Senelerden beri Mad Catz firmasının R.A.T. 7 farelerini kullanırım. Hatta belki ilk çıktığı dönemlerden beri kullanıyorum dersem yanlış olmaz. Ancak zaman içerisinde mouse'lar dağılmaya başladı ve problem çıkartmaya başladılar. Üreticisi Mad Catz maalesef battı, sonra yeniden geri döndü ama R.A.T. serisinden bana da ikrah geldi doğrusu. Hoş son kalan R.A.T.'larımı bir şekilde tamir etmeyi başardım. Ama her an problem çıkartabilir gibi duruyordu. Sonunda elimdeki tüm mouse'ları değiştirmeye karar verdim.

Normal insanlar için bu işler gayet kolay oluyor ancak ben elimde en az 2 hatta 3 adet mouse bulunduruyorum. Evdeki kişisel bilgisayarımda, ofiste ve laptop çantamda her zaman aynı marka model mouse bulunduruyorum. Bu bana büyük bir kolaylık sağlıyor ancak ödenen tutar maalesef bayağı yüksek oluyor.
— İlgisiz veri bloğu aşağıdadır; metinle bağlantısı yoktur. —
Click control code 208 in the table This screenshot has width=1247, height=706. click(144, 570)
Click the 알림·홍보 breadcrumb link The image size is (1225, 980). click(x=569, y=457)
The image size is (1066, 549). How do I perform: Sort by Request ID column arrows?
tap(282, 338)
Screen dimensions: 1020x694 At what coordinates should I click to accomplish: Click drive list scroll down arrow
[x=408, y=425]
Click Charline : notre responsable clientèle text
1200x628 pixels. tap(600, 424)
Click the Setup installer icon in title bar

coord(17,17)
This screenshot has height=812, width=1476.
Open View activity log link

Ne alayım ne alayım derken  oyuncu marketinin en önemli firması olan Razer'ın bir dönem kullandığım Deathadder modeline geri döndüm. Eskiden bazı problemleri olan bu mouse'lar baştan sona yenilenmiş ve "Elite" diye yeni bir seri hazırlanmış. Tabii ki pavyon ışıklı!

Şimdilik çok memnunum hayatımdan özellikle ergonomi anlamında. Yakın zamanda bir şeyler yazıp çizerim hakkında. Ama bu ürünlere bu paraları vermek -ki bende verdim- bir noktada maalesef pek akıllıca değil... Bile bile lades diyoruz işte...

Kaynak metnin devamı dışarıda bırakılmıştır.